Sunday 17 March 2013

Heteroglossia

I have just come home from Norway. Yes, again. And yes, another PhD examination. I will not repeat the whole procedure, but there was a trial lecture and the defence itself, and there was an elegant examiners' dinner, an elegant lunch with the candidate and supervisors, and an elegant doctoral dinner with family and friends.
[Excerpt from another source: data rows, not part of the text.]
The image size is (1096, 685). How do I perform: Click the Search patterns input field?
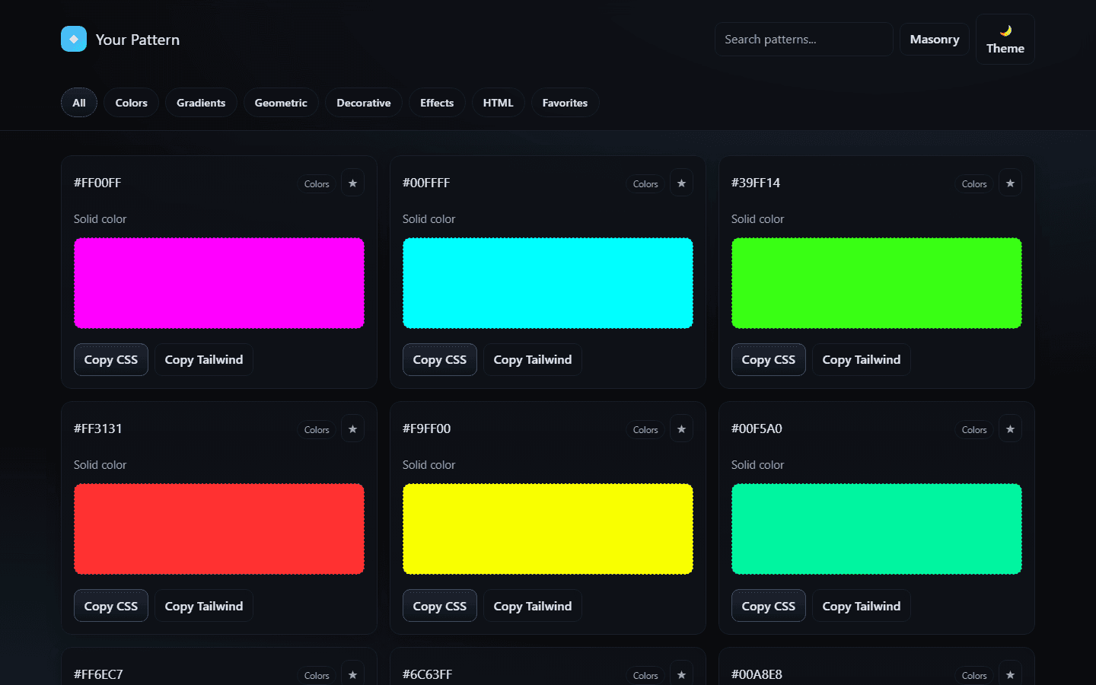(x=803, y=39)
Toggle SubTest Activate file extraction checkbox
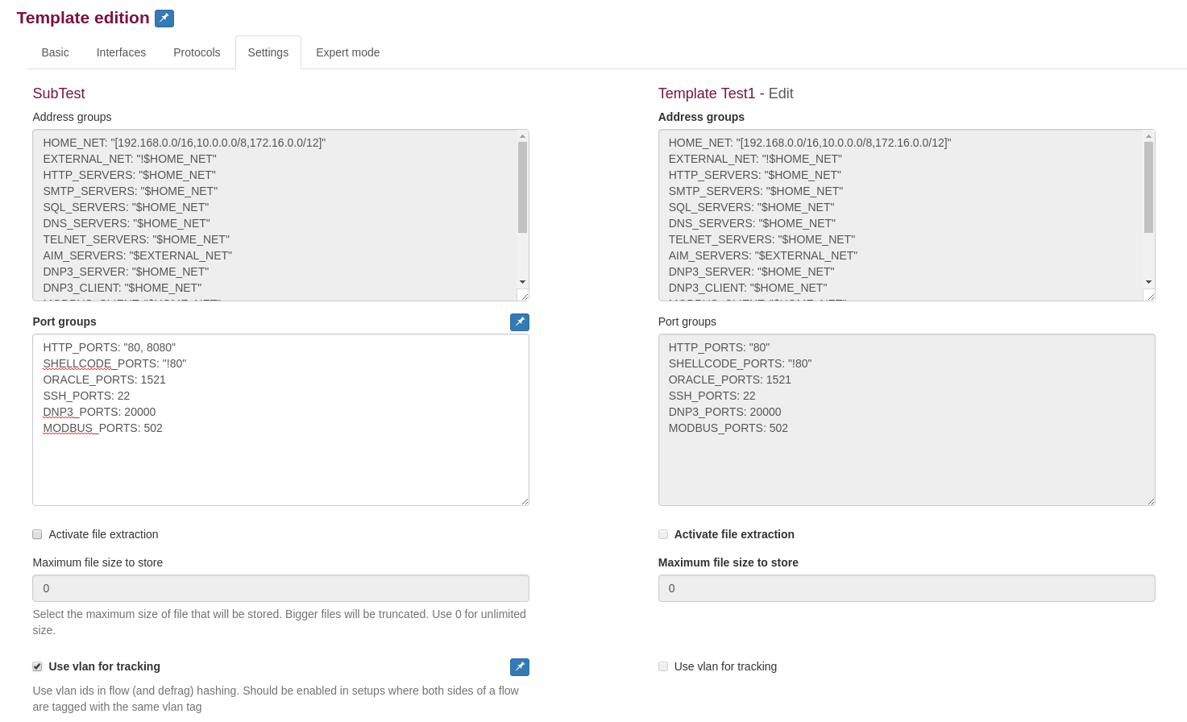The height and width of the screenshot is (722, 1187). 37,534
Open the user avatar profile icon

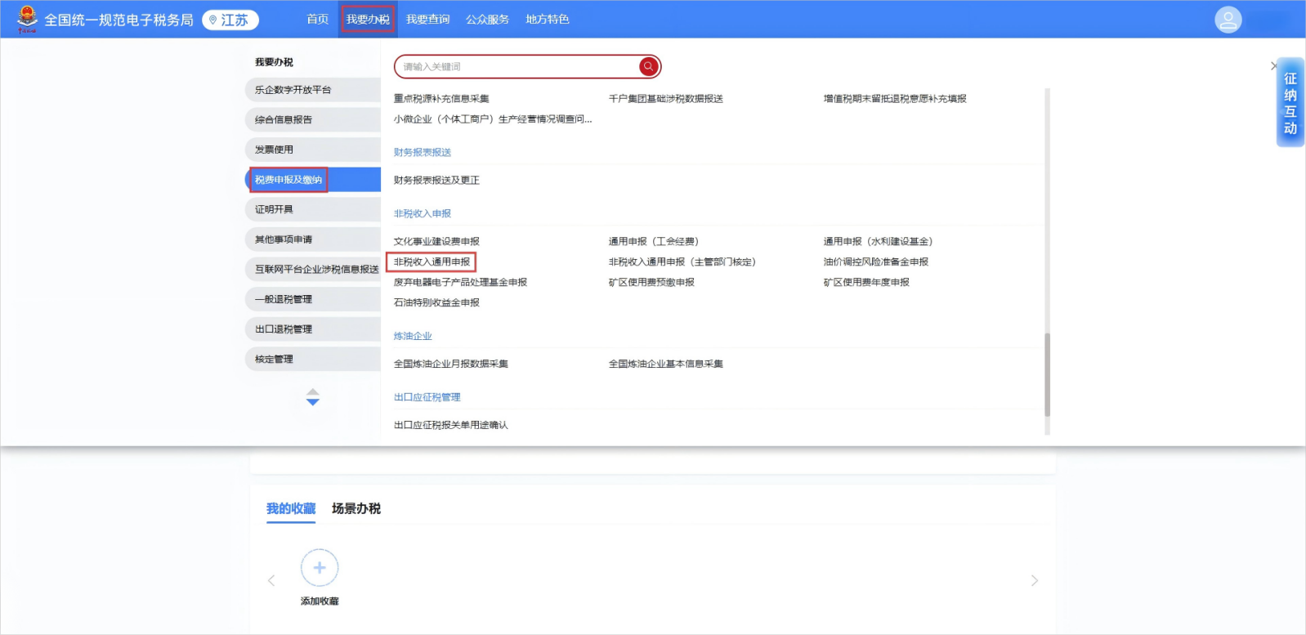click(x=1228, y=20)
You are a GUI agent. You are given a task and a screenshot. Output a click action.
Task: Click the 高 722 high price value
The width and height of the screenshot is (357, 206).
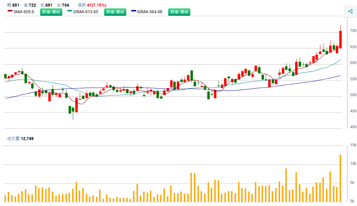(32, 5)
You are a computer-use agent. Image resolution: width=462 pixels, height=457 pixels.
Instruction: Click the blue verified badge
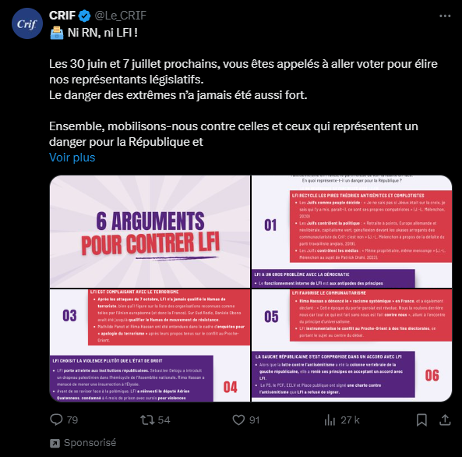[x=85, y=16]
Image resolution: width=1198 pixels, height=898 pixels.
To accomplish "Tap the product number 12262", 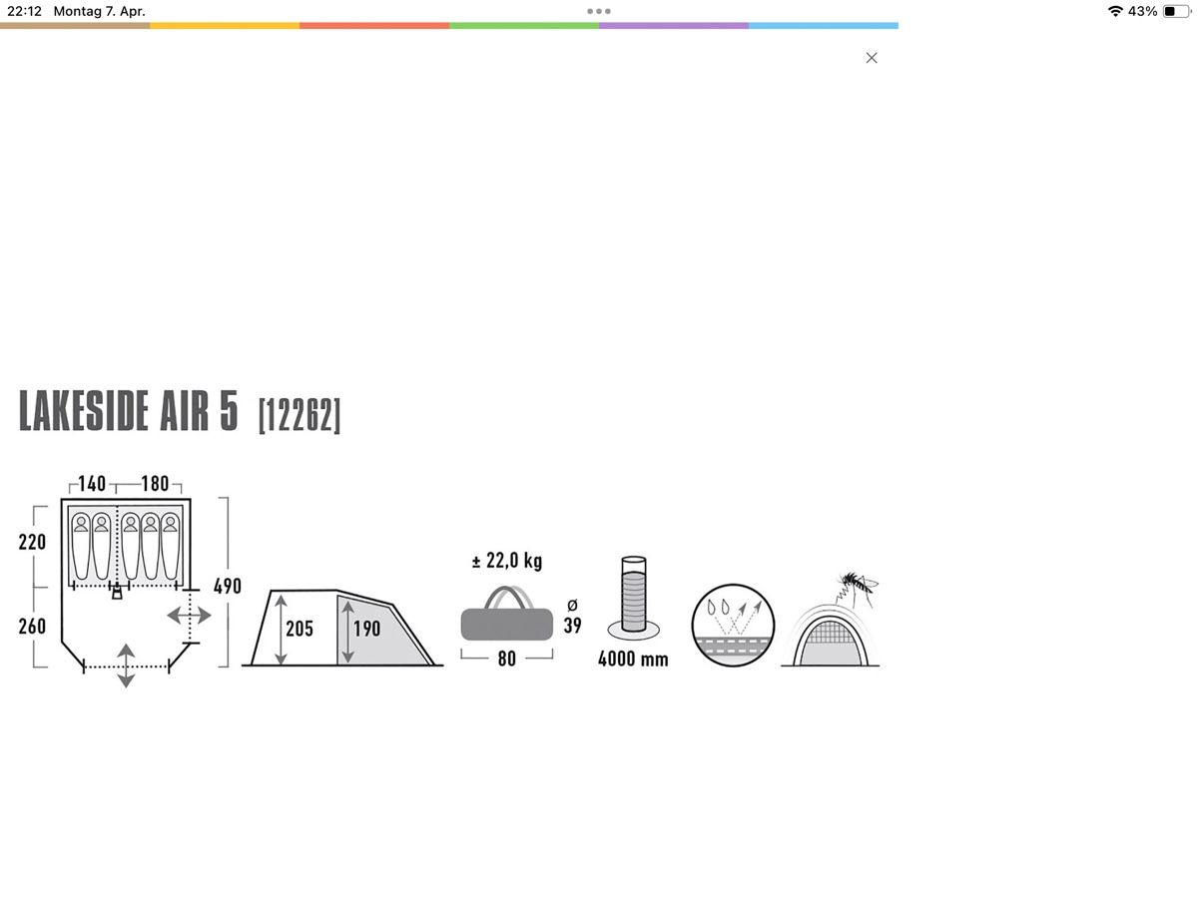I will [300, 414].
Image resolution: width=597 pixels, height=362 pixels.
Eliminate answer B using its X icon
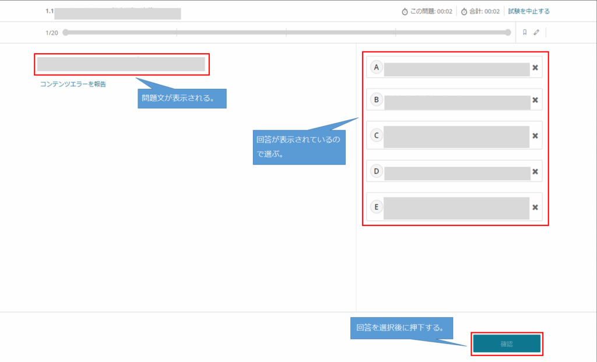pyautogui.click(x=535, y=100)
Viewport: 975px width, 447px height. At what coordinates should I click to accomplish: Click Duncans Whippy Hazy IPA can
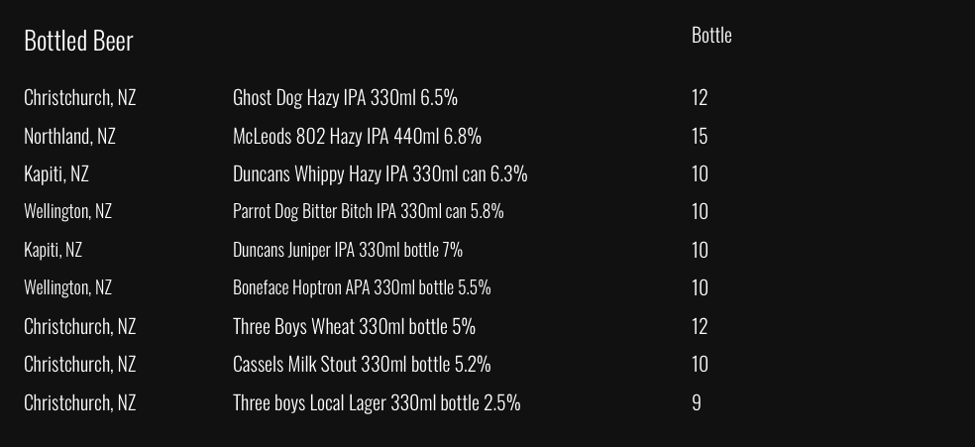[x=379, y=174]
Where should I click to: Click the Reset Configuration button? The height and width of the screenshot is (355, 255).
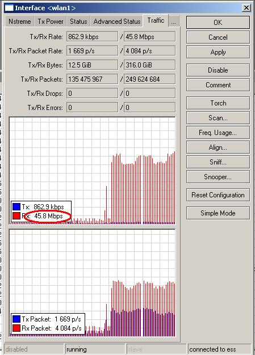click(218, 195)
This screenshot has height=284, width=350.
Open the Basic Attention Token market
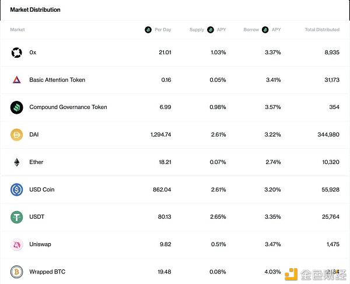[57, 80]
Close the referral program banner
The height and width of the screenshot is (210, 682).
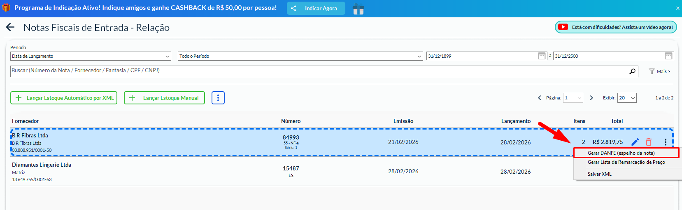[677, 8]
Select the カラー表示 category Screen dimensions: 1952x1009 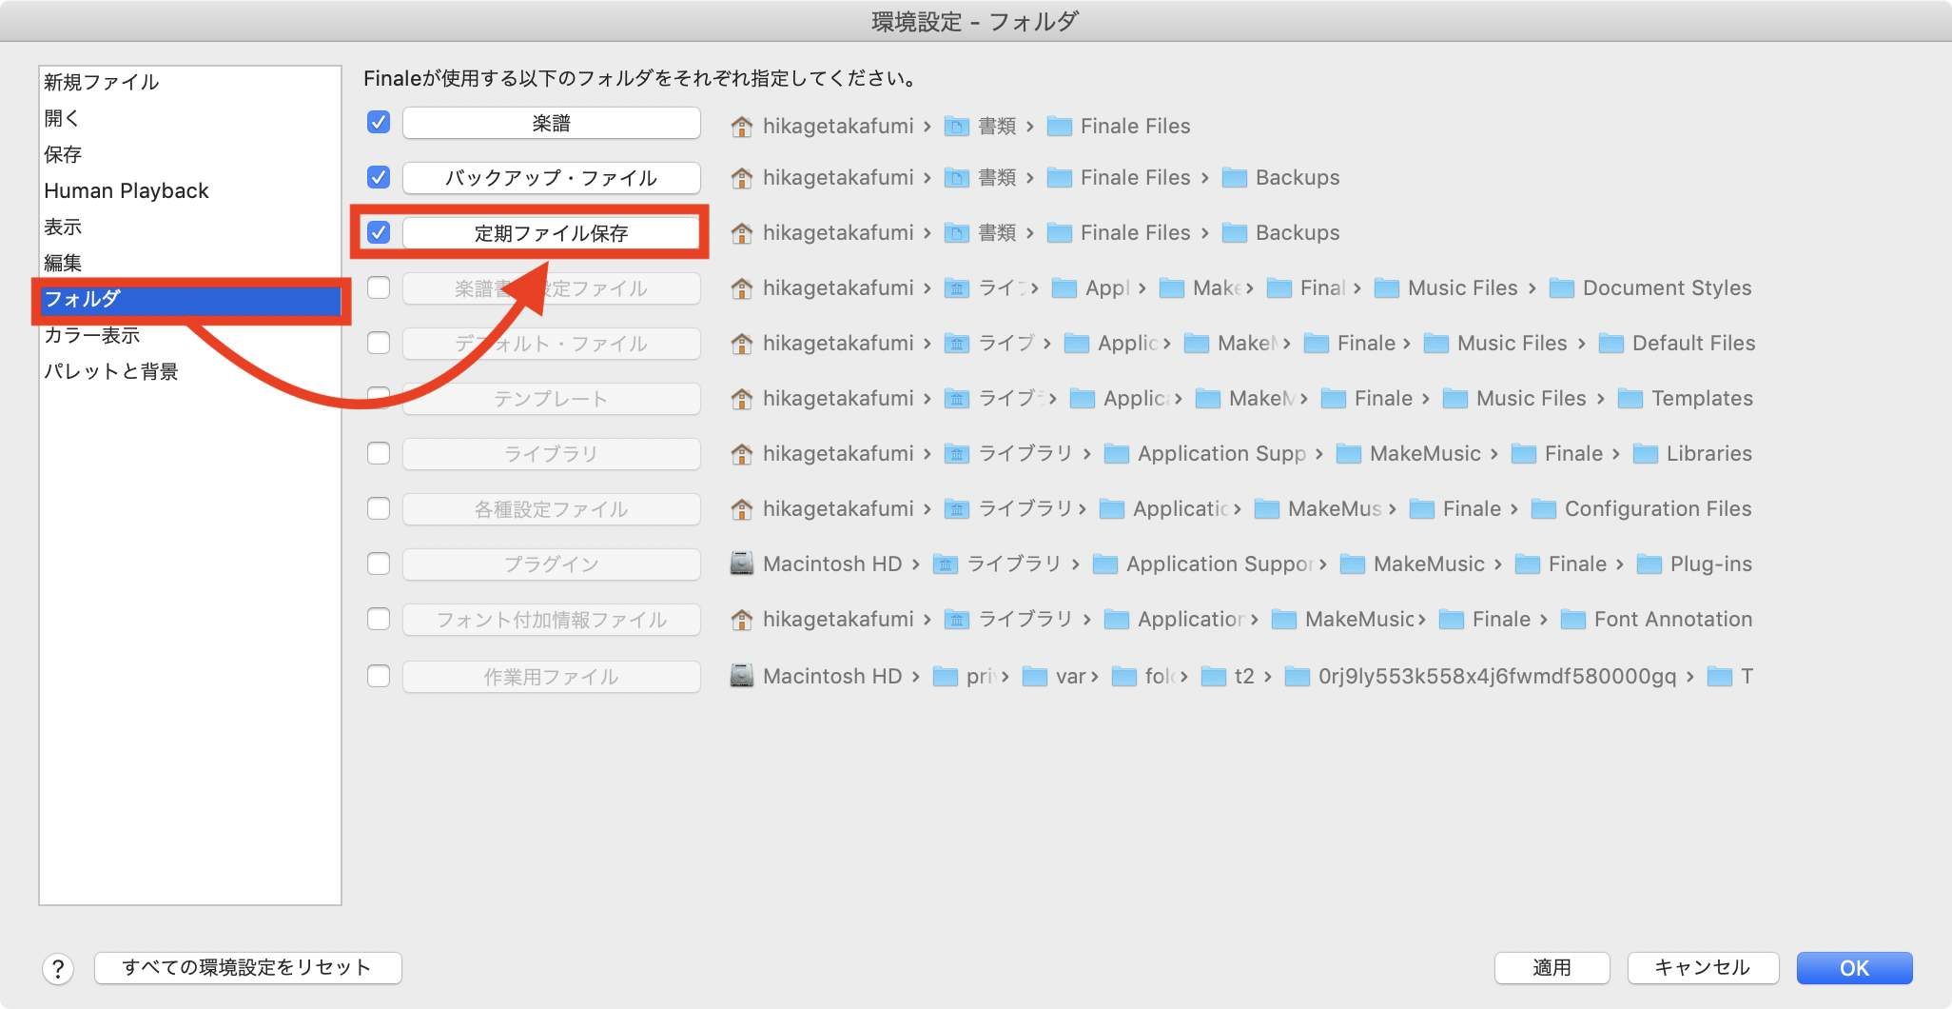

A slightly new aspect this time was the mixture of languages. The thesis was written in English, and the defence was in English. Neither the candidate, the supervisors nor the examiners are native English speakers. That's not unusual in the Nordic countries. The unusual was that both examiners are native Russian speakers. Who spoke Russian non-stop, much to everybody's amazement. But why would they be amazed? Didn't they look us up when they invited us to examine? Didn't they know that we were both nomadic subjects with a heavy luggage of languages? Perhaps our current affiliations were more important than our eclectic academic past.

On the other hand, my fellow examiner was perplexed that I could talk to Norwegians. "So you speak Norwegian?" "No, I speak Swedish". "Do they speak Swedish?" "No, they speak Norwegian". How very confusing. At the doctoral dinner it turned out that the candidate's sister spoke Hebrew, so suddenly she and my fellow examiner had a secret language. And I could help showing off and saying "Good morning" in Lithuanian when we met over breakfast. I could certainly have managed some Yiddish (bad German can always pass as Yiddish), but that would have been too much.

I cannot be sure, but I believe this Babel babble made me particularly tired.